La diabetes de tipo 2 es una enfermedad en la que el páncreas no produce suficiente insulina para controlar el nivel de glucosa (azúcar) en sangre. La rosiglitazona, el principio activo de AVANDIA, hace a las células (de tejido liposo, músculo e hígado) más sensibles a la insulina, lo que significa que el organismo utiliza mejor la insulina que produce y, como consecuencia, se reduce la glucosa en sangre. Esto ayuda a controlar la diabetes tipo 2. El tratamiento de la diabetes de tipo 2 con AVANDIA debe complementarse con dieta y ejercicio.
¿Qué tipo de estudios se han realizado con AVANDIA?
AVANDIA se ha estudiado en régimen de monoterapia comparándola con placebo (un tratamiento ficticio), con metformina o glibenclamida (una sulfonilurea). Se ha estudiado también en pacientes que habían recibido ya una medicación diferente contra la diabetes (metformina o una sulfonilurea) o que estaban utilizando una combinación de dos medicamentos contra la diabetes (metformina y una sulfonilurea). En dichos estudios se midieron los niveles en sangre de una sustancia llamada hemoglobina glucosilada (HbA1c) que proporciona una indicación del grado de control de los niveles de glucosa en sangre.
¿Qué beneficio ha demostrado tener AVANDIA durante los estudios?

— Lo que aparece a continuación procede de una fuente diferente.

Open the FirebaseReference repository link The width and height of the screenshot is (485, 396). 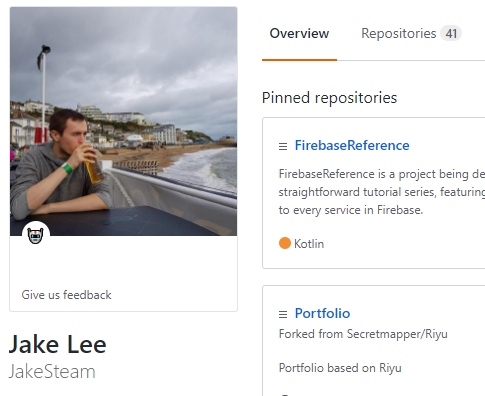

AVANDIA administrado en monoterapia fue significativamente superior al placebo (tratamiento ficticio) para reducir los niveles de HbA1c. Su combinación con otros medicamentos contra la diabetes consiguió reducir aún más los niveles de HbA1c, lo cual indica que los niveles de glucosa en sangre se habían reducido todavía más.
¿Cuáles es el riesgo asociado a AVANDIA?
Los efectos secundarios más frecuentes de AVANDIA (observados en 1-10 pacientes de cada 100) son anemia (bajo recuento de glóbulos rojos), hipercolesterolemia (elevación del colesterol en la sangre), hipertrigliceridemia (niveles elevados de triglicéridos, un tipo de grasa en la sangre), hiperlipemia (altos niveles de lípidos, otro tipo de grasa en la sangre), aumento de peso, aumento de apetito, isquemia cardíaca (suministro insuficiente de oxígeno al músculo del corazón), estreñimiento, fractura de los huesos, hipoglucemia (bajos niveles de glucosa en sangre) y edema (hinchazón). La lista completa de efectos secundarios notificados tras la administración de AVANDIA puede consultarse en el prospecto.
AVANDIA no debe administrarse a personas que puedan ser hipersensibles (alérgicas) a la rosiglitazona o alguno de los otros componentes, ni a pacientes con insuficiencia cardiaca, problemas hepáticos o complicaciones de la diabetes (cetoacidosis diabética o coma diabético). Es posible que las dosis de AVANDIA tengan que ser ajustadas cuando se administre junto con algunos medicamentos como gemfibrozil o rifampicina. La lista completa de estos medicamentos puede consultarse en el prospecto.
¿Por qué se ha aprobado AVANDIA?
El Comité de Medicamentos de Uso Humano (CHMP) decidió que los beneficios de AVANDIA son mayores que sus riesgos para el tratamiento de la diabetes de tipo 2. En consecuencia, recomendó que se autorizase la comercialización de AVANDIA.
Otras informaciones sobre AVANDIA:
La Comisión Europea concedió una autorización de comercialización de AVANDIA válida para toda la Unión Europea a SmithKline Beecham plc el 11 de julio de 2000. La autorización de comercialización fue renovada el 11 de julio de 2005.